Sunday, June 12, 2016


In 1991, Dad passed away on June 12th. He was buried on June 14th, and Mom 23 years later died on June 11th! She too was buried on June 14th, and share a grave in Holy Sepulcher Cemetery, in Medford, NY. Today is his anniversary, and so it seems I was just at the cemetery yesterday and here I go again. I go twice to respect them individually and feel it is the right thing to do. Stranger things have happened, I guess.

Dad was a piece of work, in fact, Dad was always working. He was married to the job, some kind of bigamist I guess, between his job and Mom. He was taught to work hard from living through the Great Depression and instilled it in me. I also expect it from my sons who both excel at their jobs, but they do it working hard.

Dad was always with some kind of idea he wanted to patent. There was the time he wanted to patent a series of lights that sat outside on the end of a car. The faster you went, the more lights lit up, a visual for traffic patrols to see immediately how fast a driver was going.

He had a little of Ralph Kramden in him, with ideas to make money and a fuse that could be short at times. He loved to laugh, told jokes and developed his own brand of humor. But he was a loving father, always there for his kids, ask him for help and before you ended your request, he was almost done with what you wanted.

He was somewhat cheap from his Depression era life, always looking to conserve energy by shutting off unnecessary lights. Yet he was very generous with his time, always helping people with no money and a need for help. 
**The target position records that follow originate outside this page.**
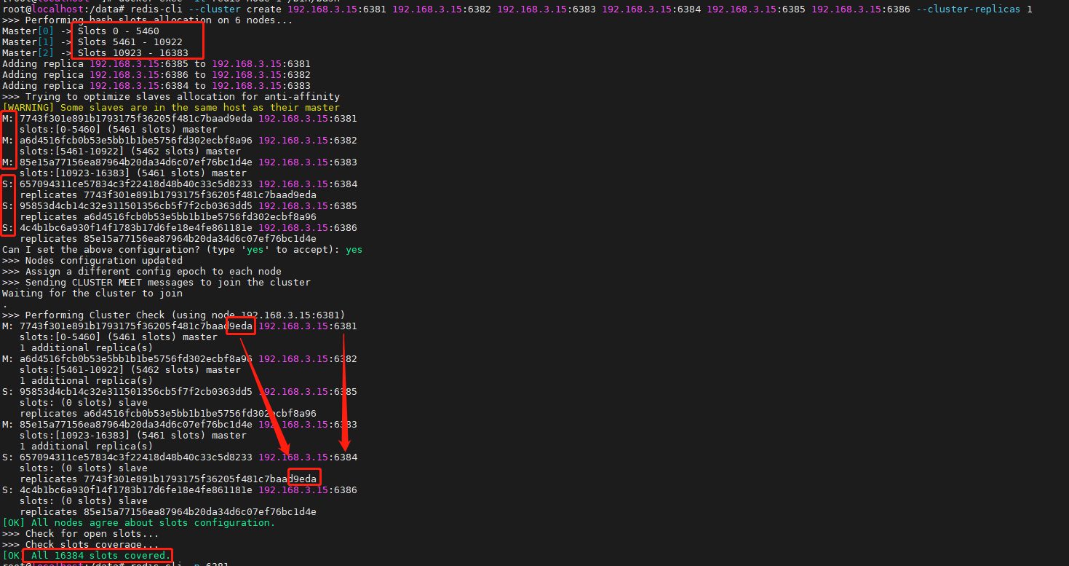Click red-boxed 9eda in the master ID
1069x566 pixels.
click(x=241, y=326)
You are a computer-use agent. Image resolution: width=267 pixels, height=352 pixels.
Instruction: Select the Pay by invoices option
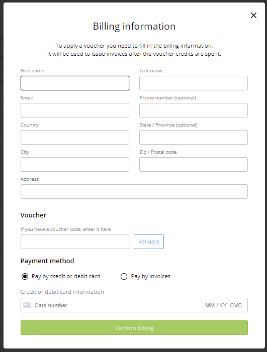(124, 276)
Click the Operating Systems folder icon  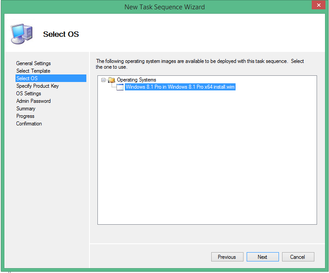(x=112, y=80)
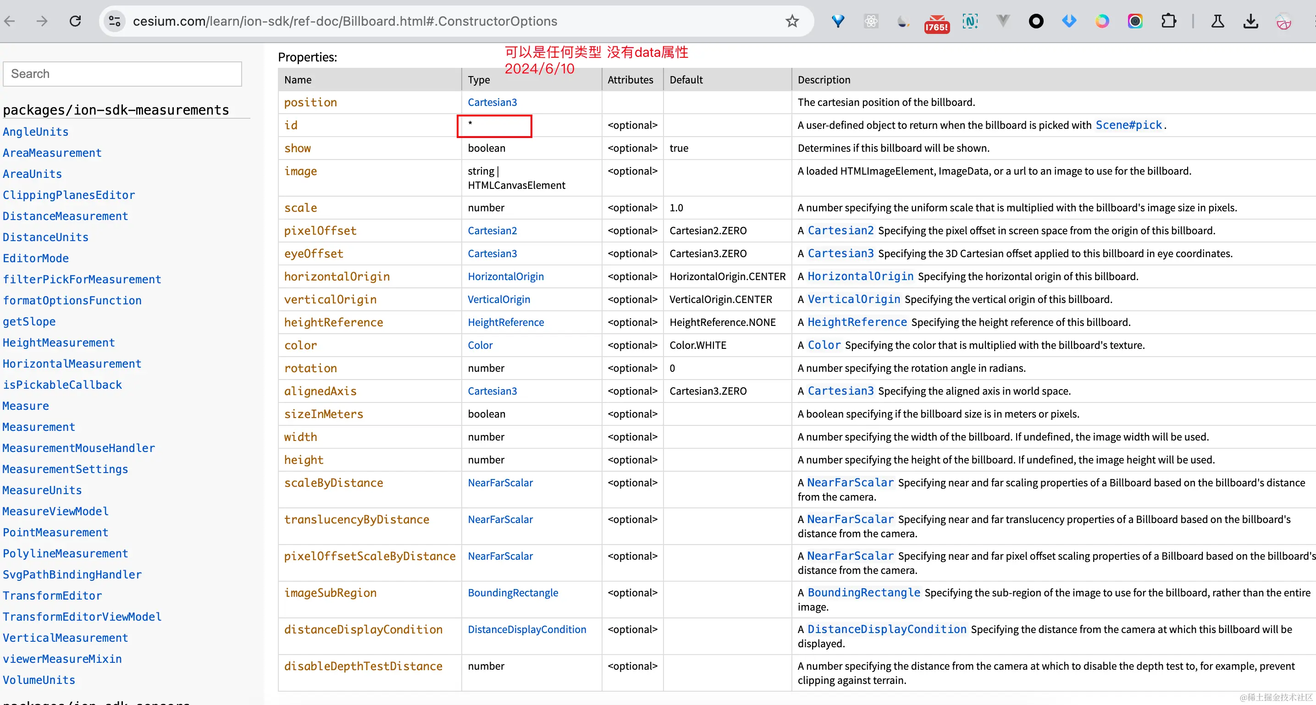Select AngleUnits in the sidebar
Screen dimensions: 1316x705
point(36,131)
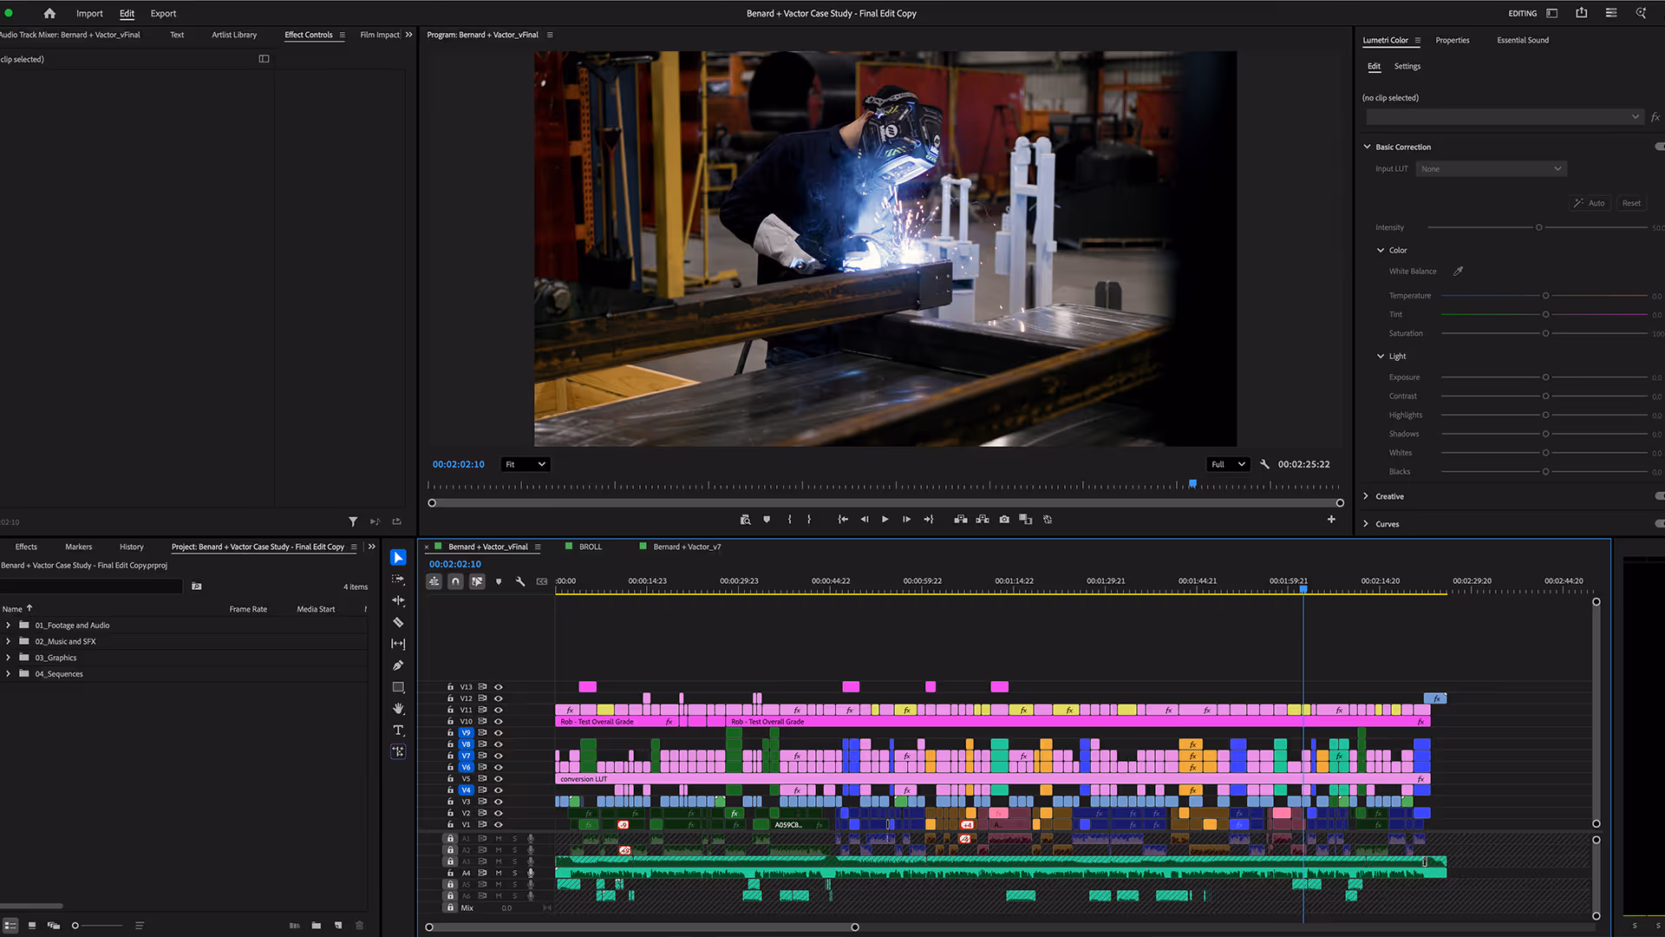
Task: Switch to the BROLL sequence tab
Action: point(591,547)
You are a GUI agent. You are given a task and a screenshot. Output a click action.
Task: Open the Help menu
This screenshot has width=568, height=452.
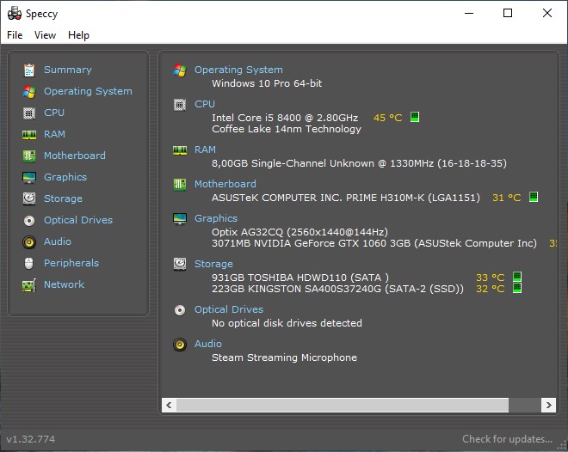pyautogui.click(x=78, y=35)
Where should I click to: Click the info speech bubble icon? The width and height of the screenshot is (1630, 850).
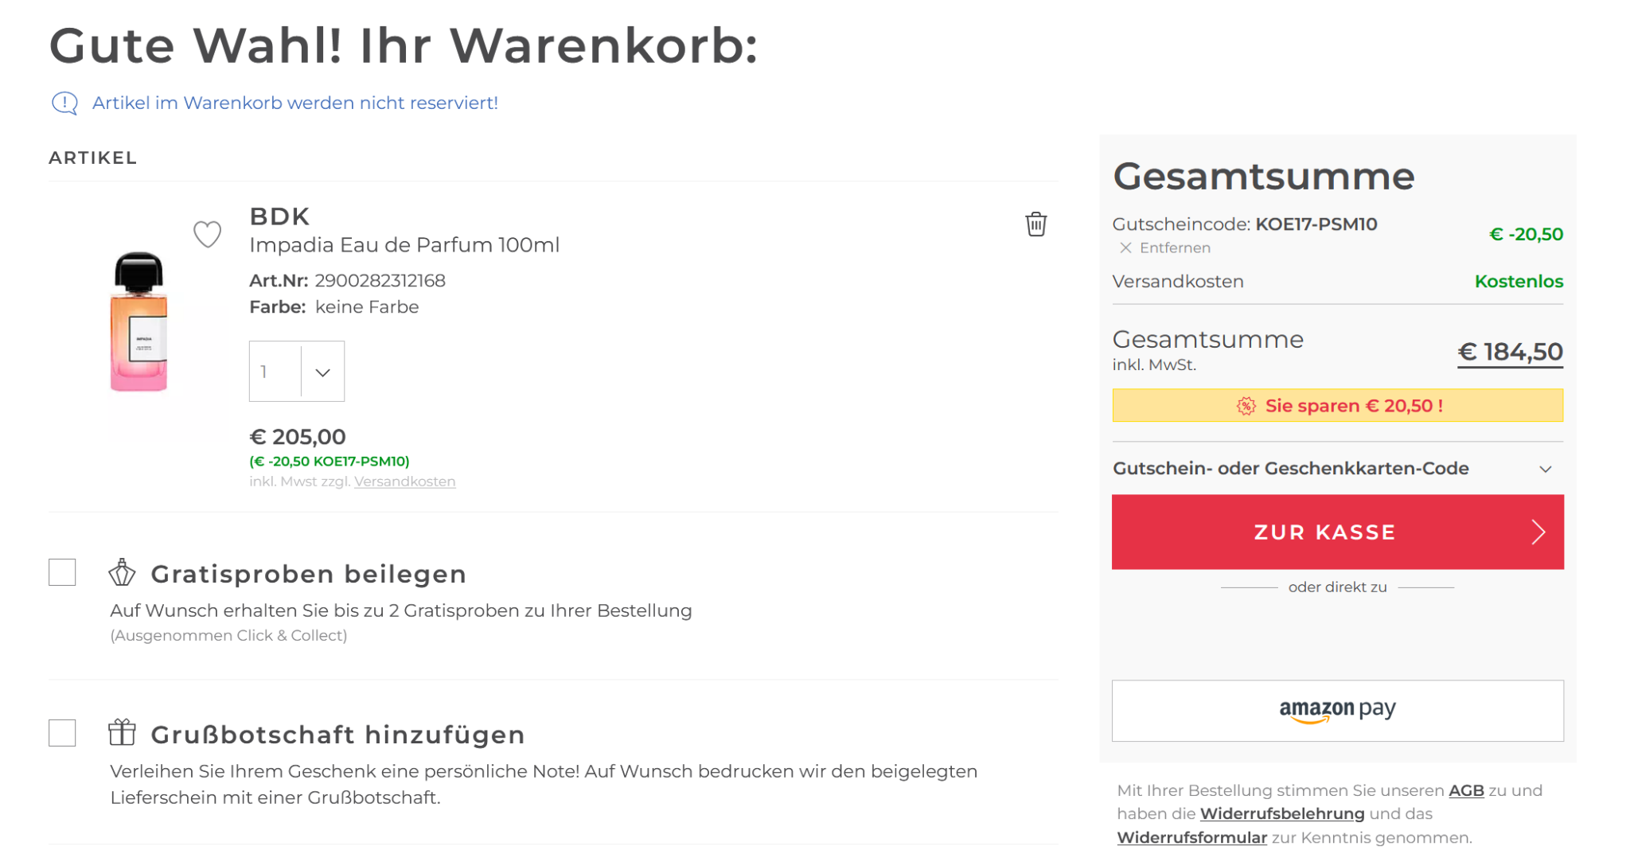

But if he were alive today and saw what his grandchildren have acheived, and seeing his name on the lead of a popular TV show and the smile of his beautiful great granddaughter, his beautiful and smart granddaughter-in-law, his other son on the verge of some great things, he would be swelling with pride! I wish he coud see it. He might be most proud of his younger grandson who works helping less fortunate, giving time, patience and care to those less fortunate, that would make him proud!

And so today I remember him once more, and I do that gratefully, his having taught me what he did, and giving me a heritage I didn’t realize at the time was so rich. His legacy is a simple one: he loved people and they loved him. He died a poor man who was rich in kindness.

Thanks Dad for all you did for me, the hard work, the long hours and the support of my career, which I know was what you always wanted to do in your life.